The documents suggest the US and the UK had close intelligence links with the Gaddafi regime, with whom they cooperated to crackdown on Islamic militants after 2003.

The majority of the detainees belonged to the Libyan Islamic Fighting Group (LIFG), which worked to overthrow Gaddafi for 20 years.

Some were released from jail as a result of the Libyan revolution and joined the NATO-backed anti-Gaddafi rebels in the 2011 conflict.


According to HRW at least two of the 14 prisoners were waterboarded or exposed to similar water tortures.

Waterboarding is a form of simulated drowning obtained by pouring water on a hooded detainee's nose and mouth. The technique is widely considered a form of torture.

The allegations appear to contradict the US government's official accounts, according to which waterboarding was used on prisoners held in US custody just three times - all of them involving senior al-Qaida suspects.

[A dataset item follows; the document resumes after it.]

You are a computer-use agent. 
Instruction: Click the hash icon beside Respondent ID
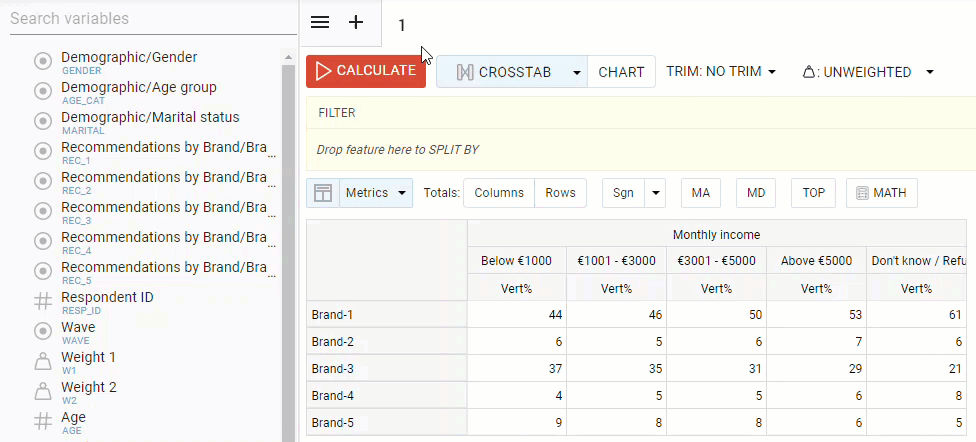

"It opens up the question of just how broad the torture program was. If the assertion that only three detainees were waterboarded is untrue, then it begs the question of what else was said with assertion officially that misrepresented the breadth of the torture," said Karen Greenberg, director of center on national security at Fordham Law School.

The report continues: "Other abuses reported by these former detainees include being chained to walls naked - sometimes while diapered - in pitch black, windowless cells, for weeks or months; restrained in painful stress positions for long periods, forced into cramped spaces; beaten and slammed into walls; kept indoors for nearly five months without the ability to bathe; and denied sleep by continuous, very loud Western music."

Pitter added: "The scope of Bush administration's abuse appears far broader than previously acknowledged and underscores the importance of opening up a full-scale inquiry into what happened."

The CIA refused to comment on the specific allegations.